Both species of Paropsonema show multiple cycles of radial ridges on the surface (MacGabhann, 2012), unlike the specimens described herein. Discophyllum peltatum, however, exhibits only a single cycle of radial ridges extending from the center to the margin. Although the ridges of the Carrara Formation specimens appear to be more irregular that those of Discophyllum peltatum, this could simply be a consequence of a different taphonomic style and poor preservation in the Carrara material. The size and semi-ovate shape of the type material of D. peltatum is also similar to the Carrara discs. A relationship therefore cannot be ruled out, and the Carrara discs are certainly more similar to D. peltatum than any other previously described discoidal fossils.
Due to the lack of clear diagnostic features of D. peltatum in the Carrara material, and the fact that so far only three specimens have been collected from the Carrara Formation, it seems most prudent to refer the Carrara material to cf. Discophyllum sp. The age differences between the material from the Carrara Formation and the Ordovician of New York State may also suggest they are unlikely to represent the same species.
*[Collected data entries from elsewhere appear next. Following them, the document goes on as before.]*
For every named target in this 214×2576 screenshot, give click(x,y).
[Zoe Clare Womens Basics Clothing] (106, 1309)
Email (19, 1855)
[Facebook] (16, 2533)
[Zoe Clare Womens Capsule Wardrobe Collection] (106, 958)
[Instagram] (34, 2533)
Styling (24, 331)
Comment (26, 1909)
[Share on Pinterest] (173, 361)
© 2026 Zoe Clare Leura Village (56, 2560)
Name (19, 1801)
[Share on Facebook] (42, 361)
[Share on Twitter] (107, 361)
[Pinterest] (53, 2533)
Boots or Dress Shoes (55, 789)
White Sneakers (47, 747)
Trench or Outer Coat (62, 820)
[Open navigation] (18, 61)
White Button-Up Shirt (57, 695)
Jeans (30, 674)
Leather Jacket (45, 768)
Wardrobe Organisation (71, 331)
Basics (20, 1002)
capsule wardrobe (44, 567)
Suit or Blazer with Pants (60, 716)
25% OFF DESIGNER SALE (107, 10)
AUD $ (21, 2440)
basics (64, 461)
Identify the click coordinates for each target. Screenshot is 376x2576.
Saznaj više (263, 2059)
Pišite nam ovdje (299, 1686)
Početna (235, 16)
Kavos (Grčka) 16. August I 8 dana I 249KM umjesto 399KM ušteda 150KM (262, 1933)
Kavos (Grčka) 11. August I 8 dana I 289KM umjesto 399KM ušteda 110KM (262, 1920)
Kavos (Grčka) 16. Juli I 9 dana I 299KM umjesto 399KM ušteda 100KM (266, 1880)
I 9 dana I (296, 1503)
SEM image and spectra of KUMIP 389538
An SEM image and the spectra and weight percentages of elements for the portion of the Discophyllum fossil, KUMIP specimen 389538, in the region demarcated by the blue box labeled “Fig. 4” in Fig. 3A; maps shown in Fig. 4.
SEM image and spectra of another part of KUMIP 389538
An SEM image and the spectra and weight percentages of elements for the portion of the Discophyllum fossil, KUMIP specimen 389538, in the region demarcated by the blue box labeled “Fig. 5” in Fig. 3A; maps shown in Fig. 5.